Die dritte Sprachebene ist madhyama-vak, wörtlich „die mittlere Sprachebene“. Die mittlere heisst sie deswegen, weil sich hier die göttliche Energie genau auf dem Scheideweg zwischen göttlich-absolutem jenseits und weltlichem Diesseits befindet – dabei darf natürlich nicht vergessen werden, dass anch tantrischer Philosophie auch das Weltliche nichts als eine Manifestation des Göttlichen ist. Schießlich entsteht die vierte und letzte Sprachebene: vaikhari-vak „die feste/erstarrte Sprache“. Zuvor existierte die Einheit von Wort und Gott („Am Anfang war das Wort. Das Wort war bei Gott…“). Das Wort beziehungsweise die Sprache steht für die kreative göttliche Energie – sákti. Nun sind die göttlichen Kräfte entfesselt. Es entsteht das objektive, materielle Universum oder, wie die indischen Philosophen es sehen, maya, die Welt der Erfahrung der Objekte, der Begrenzungen und Illusionen – und natürlich, auf der mikrokosmischen Ebene, die Sprache, die wir hören und sprechen. Vaikhari vak kann auch mit „verkörperte Sprache“ übersetzt werden – sie ist die Sprache auf der Ebene unseres Körpers. Auf dieser sprachlichen Ebene geschieht die Trennung von Name und Form (nama, rupa), vom gesprochenen Wort und dem, was es bezeichnet. Solange wir über etwas nur denken, existiert eine Einheit von Wort und innerem Bild, sobald wir dies verbal äußern (wörtlich also: von innen nach außen bringen!), zerfällt diese Einheit. Gedanke, Name und Form sind voneinander getrennte Einheiten.

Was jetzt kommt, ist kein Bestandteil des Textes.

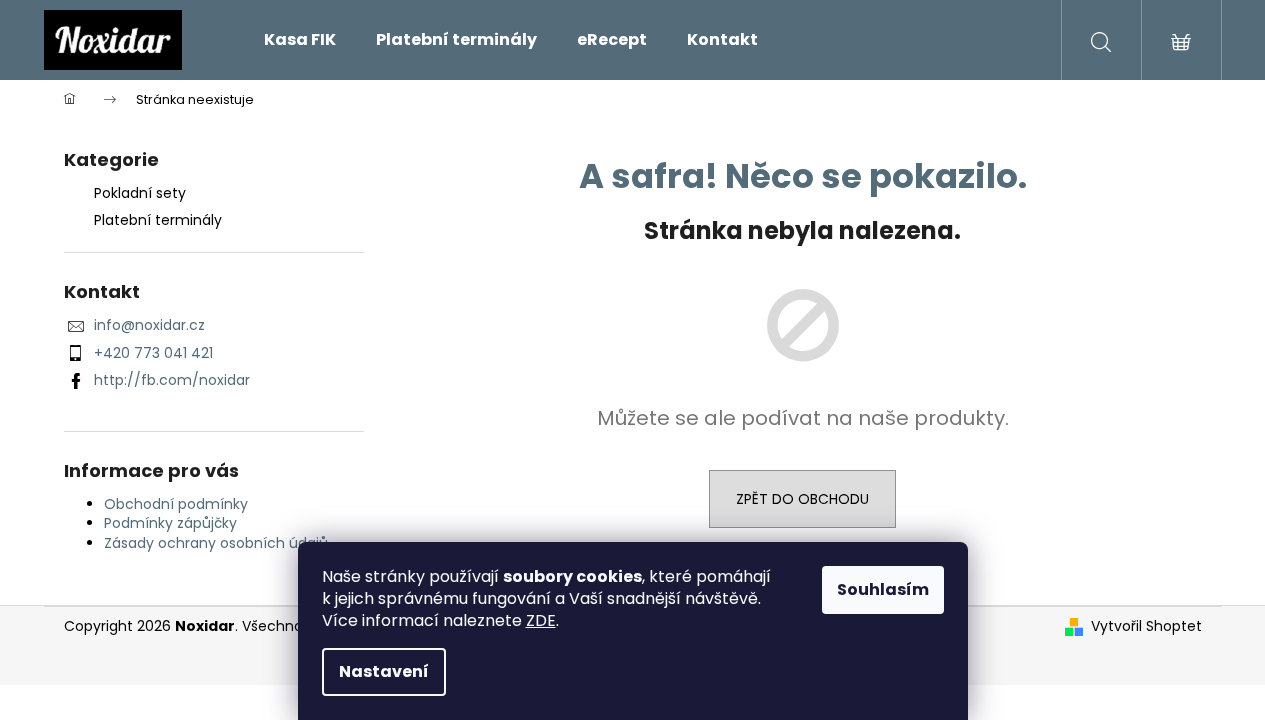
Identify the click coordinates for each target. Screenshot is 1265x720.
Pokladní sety (140, 193)
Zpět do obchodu (802, 499)
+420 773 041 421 (153, 353)
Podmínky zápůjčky (170, 523)
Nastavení (384, 671)
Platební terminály (158, 220)
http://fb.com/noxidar (172, 380)
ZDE (541, 620)
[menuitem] (300, 40)
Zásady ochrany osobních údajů (216, 543)
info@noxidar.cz (149, 325)
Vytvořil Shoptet (1146, 626)
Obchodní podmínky (176, 504)
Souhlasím (883, 589)
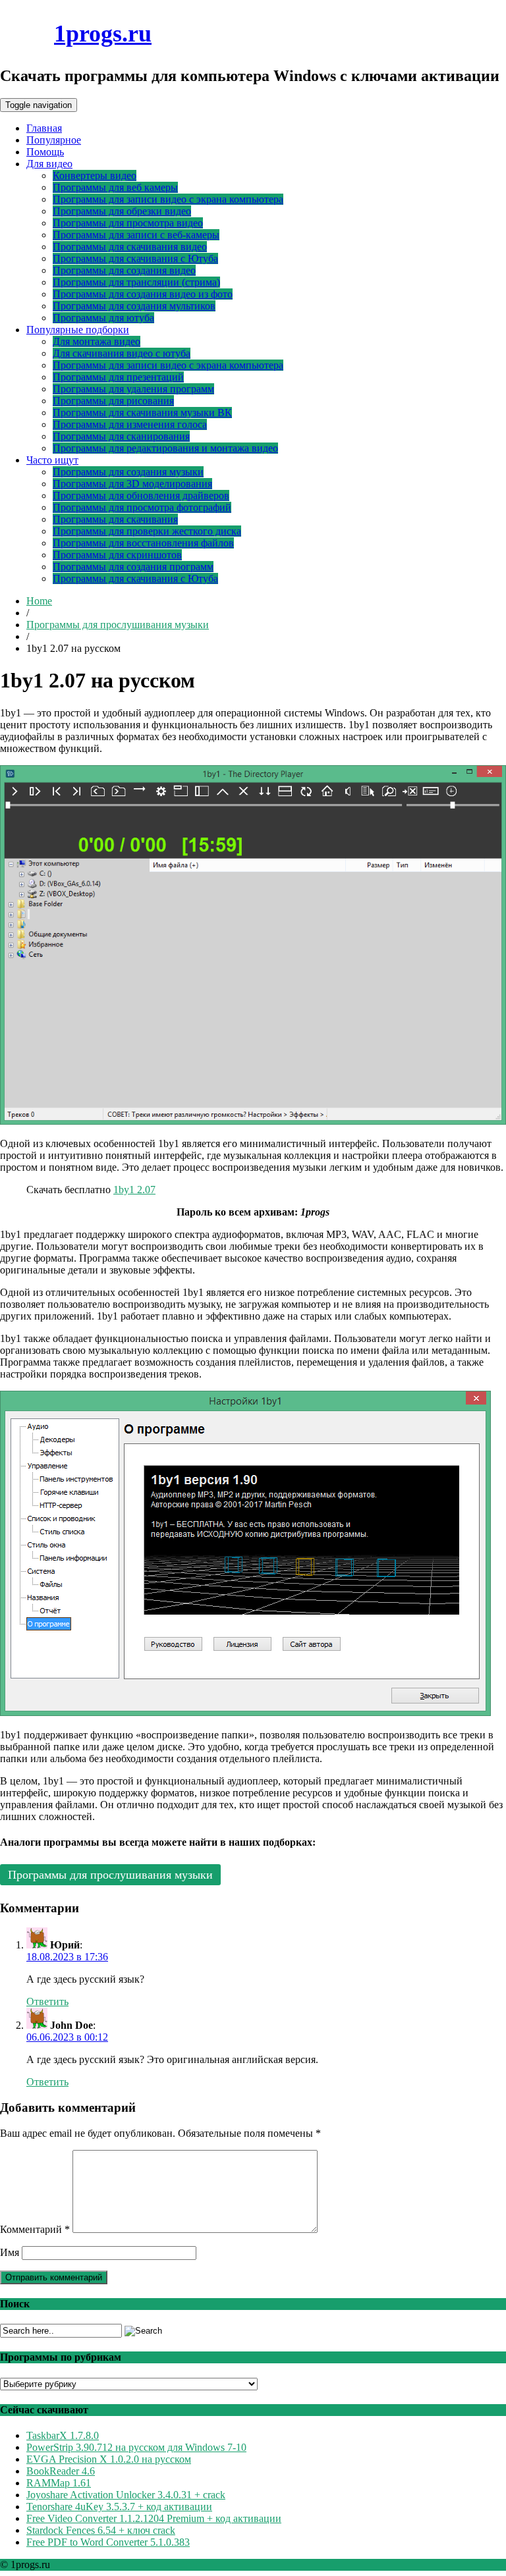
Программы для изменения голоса (130, 424)
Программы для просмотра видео (128, 222)
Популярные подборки (77, 329)
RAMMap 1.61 (58, 2482)
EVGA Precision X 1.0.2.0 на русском (108, 2459)
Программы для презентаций (118, 377)
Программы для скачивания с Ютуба (135, 258)
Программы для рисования (113, 400)
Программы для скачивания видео (130, 246)
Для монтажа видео (96, 341)
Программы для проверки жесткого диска (147, 531)
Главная (44, 128)
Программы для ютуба (103, 317)
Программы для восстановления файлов (143, 543)
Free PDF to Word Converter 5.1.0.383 (108, 2542)
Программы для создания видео (124, 270)
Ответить (47, 2001)
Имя (9, 2252)
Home (39, 600)
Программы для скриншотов (117, 554)
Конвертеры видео (94, 175)
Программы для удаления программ (133, 388)
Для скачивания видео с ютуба (121, 353)
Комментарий (35, 2229)
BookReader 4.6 (60, 2471)
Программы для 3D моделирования (132, 483)
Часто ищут (52, 460)
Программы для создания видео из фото (143, 294)
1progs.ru (103, 33)
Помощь (45, 151)
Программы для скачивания (115, 519)
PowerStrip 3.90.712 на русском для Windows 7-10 (136, 2447)
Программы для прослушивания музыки (117, 624)
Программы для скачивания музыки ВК (142, 412)
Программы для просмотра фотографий (142, 507)
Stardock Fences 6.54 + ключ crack (100, 2530)
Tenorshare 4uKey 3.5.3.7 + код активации (119, 2506)
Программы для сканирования (121, 436)
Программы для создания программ (133, 566)
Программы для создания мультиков (134, 305)
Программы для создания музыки (128, 471)
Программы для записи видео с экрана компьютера (168, 199)
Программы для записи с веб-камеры (136, 234)
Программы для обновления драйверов (141, 495)
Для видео (49, 163)
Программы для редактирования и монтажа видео (165, 448)
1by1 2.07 (134, 1189)
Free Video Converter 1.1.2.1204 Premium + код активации (153, 2518)
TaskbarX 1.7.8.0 (62, 2435)
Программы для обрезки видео (122, 211)
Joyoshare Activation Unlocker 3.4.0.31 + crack (125, 2494)
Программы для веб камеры (115, 187)
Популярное (53, 140)
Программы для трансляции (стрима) (136, 282)
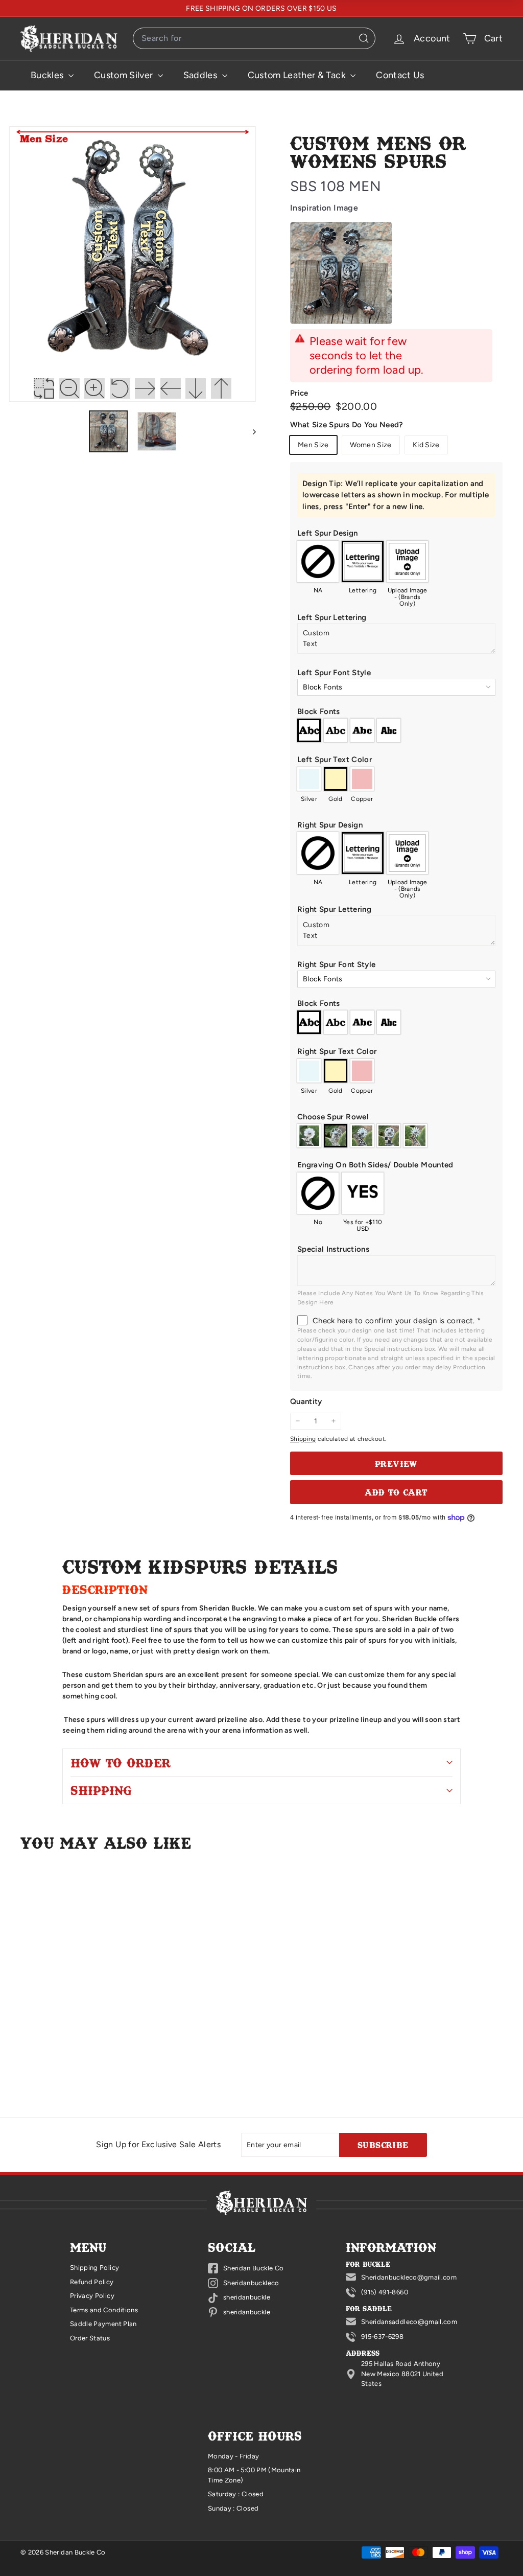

Je weiter sich die Sprachenergie also von ihrem Ursprung, der Ebene des höchsten Bewusstseins, entfernt, desto schächer wird sie. Vaikhari-vak ist im Normalfall die einzige Form der Sprache, die wir kennen, eine Sprache, die Ausdruck unserer eigenen (eingebildeten) Begrenztheit und Zersplittertheit ist. Indem sie uns verführt, nur kleine Bruchstücke und künstlich isolierte Teile der ganzen Wirklichkeit zu sehen und miteinander zu indentifizieren, erschafft diese Sprachebene den Zustand des Irrtums, die unvollendete Wahrnehmung, die uns an Unwissenheit und Schmerz bindet. In gewissem Sinne stellt diese Sprache einen großen Teil des „Problems“ unserer Knechtschaft dar. Um auf der Ebene dieser materiellen Welt leben zu können (auch um uns aus ihr zu befreien) benötigen wir jedoch dieses Instrument der Sprache unbedingt. Es ermöglicht uns auf dieser Welt, alles Mögliche in differnzierter Weise zu betrachten und zu benennen. Doch die Wahrnehmung der allem zugrunde liegenden Einheit ging uns durch die Differenzierung verloren. Nur Befreite (jívanmuktas) oder Vollkommene (siddhas) haben Zugang zu den höheren und höchsten Sprachebenen, beziehungsweise zu allen Ebenen der matrka-sákti, der höchsten Mutter, der Schöpfungskraft, der schöpferischen Matrix. Deshalb ist das gesprochene Wort solcher menschen von unvorstellbareer Kraft und ihre Wahrnehmung von der Sicht der Einheit geleitet. Die Sprache ist eben immer Ausdruck des jeweiligen Bewusstseins.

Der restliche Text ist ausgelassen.